Low cloud forming turbulence is a key source of climate model prediction uncertainty that, despite seeming unapproachable to simulate on planetary scales, could soon come into computational range with hybrid machine learning methods. In Part 1, I will discuss a chain of recent work spanning UCI and Columbia driving in this direction that has tried to outsource explicit computations within “multi-scale” climate models to simple neural networks. Focus will be on the unsolved challenge of controlling stubborn prognostic error growth in such hybrid AI climate models and the emerging potential of physical renormalizations to achieve “climate invariance” and prognostic reliability. Some results emerging within LEAP trying to quantify the importance of such design decisions amidst the substantial noise of hyperparameter selection and prognostic pathologies will be included.

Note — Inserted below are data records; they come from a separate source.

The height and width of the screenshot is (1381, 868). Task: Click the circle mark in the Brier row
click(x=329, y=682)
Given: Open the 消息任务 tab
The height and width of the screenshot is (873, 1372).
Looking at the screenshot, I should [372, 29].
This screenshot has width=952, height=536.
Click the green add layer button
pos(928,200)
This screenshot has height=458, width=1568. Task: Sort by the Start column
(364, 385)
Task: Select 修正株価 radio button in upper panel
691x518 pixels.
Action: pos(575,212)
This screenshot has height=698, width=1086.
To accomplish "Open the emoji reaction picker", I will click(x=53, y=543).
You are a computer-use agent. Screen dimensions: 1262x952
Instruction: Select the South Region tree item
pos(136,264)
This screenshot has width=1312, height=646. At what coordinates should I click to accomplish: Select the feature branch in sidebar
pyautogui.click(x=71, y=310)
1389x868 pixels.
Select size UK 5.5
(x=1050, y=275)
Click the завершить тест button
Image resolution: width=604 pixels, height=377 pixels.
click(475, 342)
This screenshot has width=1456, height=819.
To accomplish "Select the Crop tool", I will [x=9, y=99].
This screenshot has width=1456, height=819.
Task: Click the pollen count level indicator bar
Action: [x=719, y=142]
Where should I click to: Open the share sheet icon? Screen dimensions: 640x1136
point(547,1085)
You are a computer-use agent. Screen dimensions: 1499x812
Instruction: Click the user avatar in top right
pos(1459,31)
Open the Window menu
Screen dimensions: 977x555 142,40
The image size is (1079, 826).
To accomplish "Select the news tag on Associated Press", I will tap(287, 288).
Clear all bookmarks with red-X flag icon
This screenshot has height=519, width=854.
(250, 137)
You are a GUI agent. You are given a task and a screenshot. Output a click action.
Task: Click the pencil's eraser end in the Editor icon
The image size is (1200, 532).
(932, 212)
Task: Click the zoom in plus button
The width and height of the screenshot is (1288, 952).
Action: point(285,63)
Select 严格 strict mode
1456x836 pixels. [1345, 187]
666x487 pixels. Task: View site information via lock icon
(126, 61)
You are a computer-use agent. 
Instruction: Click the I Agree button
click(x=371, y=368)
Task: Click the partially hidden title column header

In Part 2, I will discuss how sophisticated developments in Artificial Intelligence in industry have enabled professional data scientists to develop powerful scientific tools that greatly surpass the capabilities of traditional hand-written weather prediction codes. I will discuss NVIDIA’s AI powered medium range weather-forecast model FourCastNet, and its imminent successors, which exhibit skill on par with the top global NWP models, such as the Integrated Forecast System (IFS) model from the European Center for Medium Range Weather Prediction (ECMWF), but with nearly instantaneous results, using a tiny fraction of the computer hardware and power. Scientific implications for massive-ensemble predictions of tail risk hazard in a changing climate will be discussed. I will conclude with an outlook on how NVIDIA is leveraging AI and GPU-accelerated computing to prototype several new technologies relevant to the world’s efforts to develop digital twins that reflect the current and projected future states of our planet.

THURSDAY || MAY 25, 2023

UC Irvine

From Compression to Convection: a Latent Variable Perspective
Latent variable models have been an integral part of probabilistic machine learning, ranging from simple mixture models to variational autoencoders to powerful diffusion probabilistic models at the center of recent media attention. Perhaps less well-appreciated is the intimate connection between latent variable models and compression, and the potential of these models for advancing natural science. I will begin by showcasing connections between variational methods and the theory and practice of neural data compression, ranging from constructing learnable codecs to assessing the fundamental compressibility of real-world data, such as images and particle physics data. I will then connect this lossy compression perspective to climate science problems, which often involve distribution shifts between unlabeled datasets, such as simulation data from different models or data simulated under different assumptions (e.g., global average temperatures). I will show that a combination of non-linear dimensionality reduction and vector quantization can assess the magnitude of these shifts and enable intercomparisons of different climate simulations. Additionally, when combined with physical model assumptions, this approach can provide insights into the implications of global warming on extreme precipitation.